Zephyrnet Logo

The internet changed gaming forever. How’s player support keeping up?

Date:

“Gaming has changed,” I thought to myself as I slowly maneuvered past the young cosplayers crowding the halls at Gamescom, the largest gaming conference in Europe for players and industry professionals.

I thought back to my childhood, and the games I grew up with. Mario and Sonic were still present, I could still find Street Fighter and Fallout merchandise, and FIFA 20 was, somewhat expectedly, huge. But that was pretty much it — the gaming universe I used to know, tucked in between massive displays of games I’ve never heard of. Gaming was such a big part of my life as I was growing up, and now, all of a sudden, I felt lost.

I grew up in the 80s and, like many kids my age, was an avid fan of video games. I used to love the ritual of going to the store, buying the latest game and hurrying back home with my new k7, anxious to load it in my spectrum 48k, and — when the gaming gods were kind — waiting just a few minutes before playing it with a friend or by myself. As time passed, games became bigger, better, and more complex, but this ritual didn’t change much — replace the k7 with floppy disk, CD and then DVD; Spectrum with Amiga, PC and PlayStation; and a few minutes with… well, most of the times, still a few minutes.

Throughout the mid-90s, Sega, Nintendo, and Atari tried their best to break into online gaming, but the technology just wasn’t there. And so, up until the end of the century, most video games were still meant to be packaged in a box, sold in a store, and consumed in the same way I consumed them growing up, by a community of players just like me.

Enter a new millennium

The 2000s blessed us with fast internet connections and cheap servers. That’s when the gaming industry (and music, and TV, and retail, and many other industries, for that matter) started to change dramatically.

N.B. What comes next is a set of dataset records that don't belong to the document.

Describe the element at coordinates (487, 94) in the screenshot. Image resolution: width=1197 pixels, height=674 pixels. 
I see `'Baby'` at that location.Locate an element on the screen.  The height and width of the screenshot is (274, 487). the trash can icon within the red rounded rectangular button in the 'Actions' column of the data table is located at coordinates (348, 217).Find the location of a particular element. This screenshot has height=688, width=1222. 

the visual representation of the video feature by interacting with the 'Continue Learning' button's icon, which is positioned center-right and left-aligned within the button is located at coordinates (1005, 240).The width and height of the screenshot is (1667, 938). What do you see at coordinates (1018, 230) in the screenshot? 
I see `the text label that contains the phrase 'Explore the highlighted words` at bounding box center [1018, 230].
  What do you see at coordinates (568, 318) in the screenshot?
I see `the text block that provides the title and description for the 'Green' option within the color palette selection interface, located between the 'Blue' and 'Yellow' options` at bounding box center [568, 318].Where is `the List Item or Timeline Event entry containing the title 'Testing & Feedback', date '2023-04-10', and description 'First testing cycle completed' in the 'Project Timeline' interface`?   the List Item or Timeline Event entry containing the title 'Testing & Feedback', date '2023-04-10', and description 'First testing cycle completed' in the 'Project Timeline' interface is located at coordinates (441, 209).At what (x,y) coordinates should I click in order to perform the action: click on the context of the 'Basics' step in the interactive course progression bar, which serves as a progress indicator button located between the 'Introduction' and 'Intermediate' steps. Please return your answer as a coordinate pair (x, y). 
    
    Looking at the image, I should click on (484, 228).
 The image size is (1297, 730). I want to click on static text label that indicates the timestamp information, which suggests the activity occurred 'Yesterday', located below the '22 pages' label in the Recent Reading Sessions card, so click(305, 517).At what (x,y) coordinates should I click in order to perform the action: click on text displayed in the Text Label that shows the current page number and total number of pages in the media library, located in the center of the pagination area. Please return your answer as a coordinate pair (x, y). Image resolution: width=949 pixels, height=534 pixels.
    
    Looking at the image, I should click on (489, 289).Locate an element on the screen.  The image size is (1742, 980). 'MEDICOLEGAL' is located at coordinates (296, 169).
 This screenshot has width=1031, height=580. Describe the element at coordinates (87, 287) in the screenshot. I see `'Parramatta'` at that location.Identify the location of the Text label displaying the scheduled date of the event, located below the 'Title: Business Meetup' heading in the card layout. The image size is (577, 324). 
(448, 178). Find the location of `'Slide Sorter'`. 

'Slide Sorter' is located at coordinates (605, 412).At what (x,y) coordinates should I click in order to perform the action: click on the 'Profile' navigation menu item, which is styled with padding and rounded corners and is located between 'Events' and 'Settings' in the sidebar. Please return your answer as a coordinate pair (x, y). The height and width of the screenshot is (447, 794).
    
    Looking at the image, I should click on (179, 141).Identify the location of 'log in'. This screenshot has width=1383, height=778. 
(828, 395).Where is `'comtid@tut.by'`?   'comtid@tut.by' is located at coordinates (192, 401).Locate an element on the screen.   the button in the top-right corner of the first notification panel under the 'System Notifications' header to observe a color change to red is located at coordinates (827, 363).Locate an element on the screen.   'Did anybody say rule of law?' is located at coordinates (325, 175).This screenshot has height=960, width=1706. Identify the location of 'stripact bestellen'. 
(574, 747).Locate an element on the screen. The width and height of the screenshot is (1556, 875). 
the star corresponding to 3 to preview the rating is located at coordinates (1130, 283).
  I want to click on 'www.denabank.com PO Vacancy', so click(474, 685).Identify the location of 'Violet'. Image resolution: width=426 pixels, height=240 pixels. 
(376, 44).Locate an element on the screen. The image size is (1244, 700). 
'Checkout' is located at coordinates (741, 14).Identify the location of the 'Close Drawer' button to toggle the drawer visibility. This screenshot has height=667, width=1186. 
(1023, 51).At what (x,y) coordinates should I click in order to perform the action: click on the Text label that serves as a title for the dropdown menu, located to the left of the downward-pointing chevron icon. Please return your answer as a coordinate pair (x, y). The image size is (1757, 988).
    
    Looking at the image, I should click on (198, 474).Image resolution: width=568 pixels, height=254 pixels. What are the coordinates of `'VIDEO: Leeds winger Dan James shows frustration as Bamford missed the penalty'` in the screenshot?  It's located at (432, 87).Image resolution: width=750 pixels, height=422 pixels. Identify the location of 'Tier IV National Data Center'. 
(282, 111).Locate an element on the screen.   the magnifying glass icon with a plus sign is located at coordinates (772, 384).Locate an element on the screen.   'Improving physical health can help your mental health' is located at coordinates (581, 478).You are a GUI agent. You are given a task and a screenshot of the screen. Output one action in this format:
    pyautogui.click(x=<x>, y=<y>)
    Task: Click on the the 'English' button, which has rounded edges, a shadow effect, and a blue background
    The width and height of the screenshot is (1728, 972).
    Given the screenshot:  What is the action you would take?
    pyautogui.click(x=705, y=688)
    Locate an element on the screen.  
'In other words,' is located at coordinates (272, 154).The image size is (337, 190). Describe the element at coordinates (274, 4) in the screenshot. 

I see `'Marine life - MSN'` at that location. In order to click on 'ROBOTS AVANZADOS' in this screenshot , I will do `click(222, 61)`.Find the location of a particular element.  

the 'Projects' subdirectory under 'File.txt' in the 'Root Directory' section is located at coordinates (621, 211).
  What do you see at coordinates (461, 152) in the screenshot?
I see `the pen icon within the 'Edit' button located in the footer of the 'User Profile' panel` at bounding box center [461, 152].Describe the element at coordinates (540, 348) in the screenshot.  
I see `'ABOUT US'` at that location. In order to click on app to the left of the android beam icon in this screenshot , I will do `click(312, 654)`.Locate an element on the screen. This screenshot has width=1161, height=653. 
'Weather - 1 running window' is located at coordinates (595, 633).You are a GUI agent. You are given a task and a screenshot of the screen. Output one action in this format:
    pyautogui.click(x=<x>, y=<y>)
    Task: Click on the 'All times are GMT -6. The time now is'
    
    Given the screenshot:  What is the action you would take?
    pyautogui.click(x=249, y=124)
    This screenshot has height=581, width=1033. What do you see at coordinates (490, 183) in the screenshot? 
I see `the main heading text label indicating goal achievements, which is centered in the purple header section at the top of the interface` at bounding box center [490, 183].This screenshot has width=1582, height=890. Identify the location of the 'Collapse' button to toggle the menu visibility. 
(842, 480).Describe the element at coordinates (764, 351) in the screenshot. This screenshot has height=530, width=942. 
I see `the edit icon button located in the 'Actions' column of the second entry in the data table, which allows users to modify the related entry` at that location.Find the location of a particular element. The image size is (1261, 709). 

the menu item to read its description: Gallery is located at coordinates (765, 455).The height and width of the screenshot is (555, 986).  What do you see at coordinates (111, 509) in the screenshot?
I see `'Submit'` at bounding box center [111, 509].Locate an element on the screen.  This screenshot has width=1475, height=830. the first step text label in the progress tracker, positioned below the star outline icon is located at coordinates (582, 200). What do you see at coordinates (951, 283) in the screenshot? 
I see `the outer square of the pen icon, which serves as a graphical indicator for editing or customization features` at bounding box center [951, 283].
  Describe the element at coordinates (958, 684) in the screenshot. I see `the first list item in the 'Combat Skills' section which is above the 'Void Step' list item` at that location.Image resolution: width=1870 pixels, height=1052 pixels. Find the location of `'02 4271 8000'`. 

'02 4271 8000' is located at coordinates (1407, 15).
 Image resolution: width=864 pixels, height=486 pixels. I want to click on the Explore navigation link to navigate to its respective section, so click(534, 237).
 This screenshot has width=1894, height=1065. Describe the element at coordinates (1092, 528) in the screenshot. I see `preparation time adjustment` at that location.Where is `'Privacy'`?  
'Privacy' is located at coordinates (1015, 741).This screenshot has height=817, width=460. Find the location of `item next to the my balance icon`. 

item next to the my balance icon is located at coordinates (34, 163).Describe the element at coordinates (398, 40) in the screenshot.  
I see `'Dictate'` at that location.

“Widespread online gaming was the biggest milestone in gaming evolution this century,” says Frederik Hammes, COO at Travian Games

During the next few years, online gaming would explode. Runescape was released in 2001, the first MMORPG, or massively multiplayer online role playing game. For the very first time, millions of players around the world could play, interact, and chat with each other in-game. The following year, 2002, Xbox was launched, and with it, Xbox live and Halo, a game so popular it encouraged online gameplay worldwide, and forever changed the way companies and players think about the gaming experience. It wasn’t just about the single player quests or state of the art graphics. It was about the community.

That’s why, during this time, I was inspired to create an online community of gamers that even led me to host a gaming segment on TV for a couple of years. I was really on top of my game back then. But I couldn’t have predicted what was about to happen next. A new generation of gamers was born, whose experience with gaming was as far, far away from the commodores and sinclairs, shaky internet connections and LAN parties I’d known as a kid. For them, gaming was a whole different thing.

New business models

The advent of online gaming was a massive step, but that’s not all the internet had to offer. Distribution and monetization of games also changed radically after the physical disk became all but obsolete.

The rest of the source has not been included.